| Directions |
Rewrite the stretch of lines below from the line containing "Task: Click the 'PDF" through the line containing "Expand the right", keeping the request text as is but multiplying every click coordinate in the answers by 1.7 and rounding each to a whole number, with halves rounded up. Give back only those lines.

| Data |

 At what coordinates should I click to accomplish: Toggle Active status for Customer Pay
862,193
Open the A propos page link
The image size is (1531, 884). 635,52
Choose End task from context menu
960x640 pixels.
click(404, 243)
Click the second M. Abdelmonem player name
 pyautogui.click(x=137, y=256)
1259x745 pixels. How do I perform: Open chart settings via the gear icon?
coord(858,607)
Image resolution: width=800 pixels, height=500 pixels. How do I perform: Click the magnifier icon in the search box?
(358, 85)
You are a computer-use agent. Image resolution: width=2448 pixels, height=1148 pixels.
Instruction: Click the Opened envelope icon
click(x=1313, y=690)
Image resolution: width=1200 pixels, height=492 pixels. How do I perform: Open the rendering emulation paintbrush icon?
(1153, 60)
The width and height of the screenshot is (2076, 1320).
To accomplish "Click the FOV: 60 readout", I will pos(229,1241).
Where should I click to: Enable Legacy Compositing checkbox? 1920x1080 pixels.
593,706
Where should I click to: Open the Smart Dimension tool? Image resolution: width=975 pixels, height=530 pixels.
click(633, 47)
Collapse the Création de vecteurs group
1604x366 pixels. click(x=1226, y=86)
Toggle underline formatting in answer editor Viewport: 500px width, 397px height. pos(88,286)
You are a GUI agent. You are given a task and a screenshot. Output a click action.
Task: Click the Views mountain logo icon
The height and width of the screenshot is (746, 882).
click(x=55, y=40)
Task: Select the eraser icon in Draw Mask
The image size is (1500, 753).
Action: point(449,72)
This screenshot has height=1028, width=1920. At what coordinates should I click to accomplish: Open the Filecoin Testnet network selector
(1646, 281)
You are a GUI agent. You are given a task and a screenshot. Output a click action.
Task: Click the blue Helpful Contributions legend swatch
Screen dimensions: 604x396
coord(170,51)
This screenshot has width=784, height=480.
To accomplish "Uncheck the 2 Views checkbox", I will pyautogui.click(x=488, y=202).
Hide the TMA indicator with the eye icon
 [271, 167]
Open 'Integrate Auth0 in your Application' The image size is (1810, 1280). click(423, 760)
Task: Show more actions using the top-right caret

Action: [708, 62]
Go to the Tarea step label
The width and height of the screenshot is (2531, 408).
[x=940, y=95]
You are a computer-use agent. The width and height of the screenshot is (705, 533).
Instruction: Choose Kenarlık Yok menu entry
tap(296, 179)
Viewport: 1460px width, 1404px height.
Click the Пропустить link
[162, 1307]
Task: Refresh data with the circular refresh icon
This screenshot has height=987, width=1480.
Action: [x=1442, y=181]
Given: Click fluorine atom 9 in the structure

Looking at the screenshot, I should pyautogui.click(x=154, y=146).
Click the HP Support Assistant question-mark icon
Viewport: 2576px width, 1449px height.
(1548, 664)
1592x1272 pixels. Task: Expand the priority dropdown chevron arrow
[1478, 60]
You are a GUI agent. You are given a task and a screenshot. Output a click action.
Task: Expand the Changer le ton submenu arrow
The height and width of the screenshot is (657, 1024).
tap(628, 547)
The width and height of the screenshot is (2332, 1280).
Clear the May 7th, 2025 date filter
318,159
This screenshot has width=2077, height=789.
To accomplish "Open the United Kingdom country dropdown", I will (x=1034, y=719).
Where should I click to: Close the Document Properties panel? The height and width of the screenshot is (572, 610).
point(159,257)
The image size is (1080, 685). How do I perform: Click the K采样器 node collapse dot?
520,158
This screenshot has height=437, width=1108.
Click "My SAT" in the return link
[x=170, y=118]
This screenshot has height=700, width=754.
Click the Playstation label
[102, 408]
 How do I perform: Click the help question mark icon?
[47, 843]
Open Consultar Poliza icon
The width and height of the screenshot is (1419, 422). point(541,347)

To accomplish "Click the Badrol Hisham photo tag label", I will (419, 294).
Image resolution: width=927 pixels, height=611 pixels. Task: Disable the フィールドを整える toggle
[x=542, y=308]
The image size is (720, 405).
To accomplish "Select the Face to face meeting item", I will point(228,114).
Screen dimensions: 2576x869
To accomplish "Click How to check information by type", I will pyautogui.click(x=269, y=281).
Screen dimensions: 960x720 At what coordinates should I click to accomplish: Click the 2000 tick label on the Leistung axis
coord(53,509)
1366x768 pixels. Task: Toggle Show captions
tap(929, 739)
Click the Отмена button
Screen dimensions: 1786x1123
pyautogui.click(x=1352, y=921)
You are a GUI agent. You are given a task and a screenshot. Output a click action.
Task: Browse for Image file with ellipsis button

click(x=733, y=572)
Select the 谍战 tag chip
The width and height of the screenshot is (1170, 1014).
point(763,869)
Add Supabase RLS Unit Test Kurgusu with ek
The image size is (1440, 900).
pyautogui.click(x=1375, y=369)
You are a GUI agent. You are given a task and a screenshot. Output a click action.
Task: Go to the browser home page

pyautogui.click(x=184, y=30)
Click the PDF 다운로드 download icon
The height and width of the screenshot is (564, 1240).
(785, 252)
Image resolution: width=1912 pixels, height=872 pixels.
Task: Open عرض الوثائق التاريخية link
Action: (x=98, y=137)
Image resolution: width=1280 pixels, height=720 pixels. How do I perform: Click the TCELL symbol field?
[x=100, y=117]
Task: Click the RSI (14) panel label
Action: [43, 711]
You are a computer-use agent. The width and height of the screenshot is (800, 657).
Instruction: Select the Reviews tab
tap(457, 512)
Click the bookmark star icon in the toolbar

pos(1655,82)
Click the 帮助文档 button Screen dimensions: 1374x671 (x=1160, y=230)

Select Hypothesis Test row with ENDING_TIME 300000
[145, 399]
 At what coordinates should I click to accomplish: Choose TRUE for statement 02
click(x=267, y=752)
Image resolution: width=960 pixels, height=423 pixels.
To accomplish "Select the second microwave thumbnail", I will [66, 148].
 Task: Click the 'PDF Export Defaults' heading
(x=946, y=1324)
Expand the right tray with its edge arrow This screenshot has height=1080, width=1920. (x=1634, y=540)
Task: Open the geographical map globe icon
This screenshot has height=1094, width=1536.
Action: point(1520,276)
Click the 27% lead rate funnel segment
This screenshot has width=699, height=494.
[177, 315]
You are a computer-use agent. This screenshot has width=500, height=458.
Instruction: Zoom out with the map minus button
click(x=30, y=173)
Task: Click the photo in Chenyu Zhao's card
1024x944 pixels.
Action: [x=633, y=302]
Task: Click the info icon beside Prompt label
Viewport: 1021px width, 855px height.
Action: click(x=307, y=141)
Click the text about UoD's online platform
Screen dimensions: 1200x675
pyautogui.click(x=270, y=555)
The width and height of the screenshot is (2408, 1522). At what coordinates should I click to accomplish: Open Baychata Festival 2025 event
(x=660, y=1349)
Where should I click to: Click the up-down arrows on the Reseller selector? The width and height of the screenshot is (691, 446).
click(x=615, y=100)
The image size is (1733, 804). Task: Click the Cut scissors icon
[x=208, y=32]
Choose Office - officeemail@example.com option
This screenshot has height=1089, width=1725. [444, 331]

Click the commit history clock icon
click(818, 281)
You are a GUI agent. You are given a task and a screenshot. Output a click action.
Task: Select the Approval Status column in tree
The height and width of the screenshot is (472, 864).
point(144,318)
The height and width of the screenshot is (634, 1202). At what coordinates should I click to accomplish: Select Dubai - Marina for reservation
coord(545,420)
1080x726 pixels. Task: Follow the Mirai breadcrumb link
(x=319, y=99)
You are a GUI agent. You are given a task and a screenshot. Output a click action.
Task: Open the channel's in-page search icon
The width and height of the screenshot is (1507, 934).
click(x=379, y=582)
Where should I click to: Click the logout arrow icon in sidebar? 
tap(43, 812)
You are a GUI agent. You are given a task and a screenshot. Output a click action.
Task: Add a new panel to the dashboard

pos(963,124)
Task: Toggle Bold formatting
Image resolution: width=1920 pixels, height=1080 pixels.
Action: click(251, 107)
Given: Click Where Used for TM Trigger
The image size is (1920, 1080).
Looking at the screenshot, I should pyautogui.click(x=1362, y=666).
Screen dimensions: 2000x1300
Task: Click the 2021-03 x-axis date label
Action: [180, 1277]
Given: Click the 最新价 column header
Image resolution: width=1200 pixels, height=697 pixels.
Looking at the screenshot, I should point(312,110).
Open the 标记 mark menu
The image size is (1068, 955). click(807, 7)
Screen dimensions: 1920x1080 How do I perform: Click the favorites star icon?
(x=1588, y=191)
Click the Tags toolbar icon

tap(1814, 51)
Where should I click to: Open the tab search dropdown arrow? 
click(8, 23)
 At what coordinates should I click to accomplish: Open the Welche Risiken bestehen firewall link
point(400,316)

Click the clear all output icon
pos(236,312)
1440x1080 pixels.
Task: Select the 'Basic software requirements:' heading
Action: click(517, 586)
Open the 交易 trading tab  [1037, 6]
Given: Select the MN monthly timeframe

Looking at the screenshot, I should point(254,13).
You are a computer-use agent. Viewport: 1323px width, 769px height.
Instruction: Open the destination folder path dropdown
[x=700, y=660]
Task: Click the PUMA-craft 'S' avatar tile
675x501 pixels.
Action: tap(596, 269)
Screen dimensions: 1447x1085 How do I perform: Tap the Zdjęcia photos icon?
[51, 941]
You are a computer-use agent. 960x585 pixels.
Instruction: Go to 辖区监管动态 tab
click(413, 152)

| Exercise result |
 Task: Click the 'PDF Export Defaults' heading
(x=1608, y=2251)
Expand the right tray with its edge arrow This screenshot has height=1080, width=1920. (x=2778, y=918)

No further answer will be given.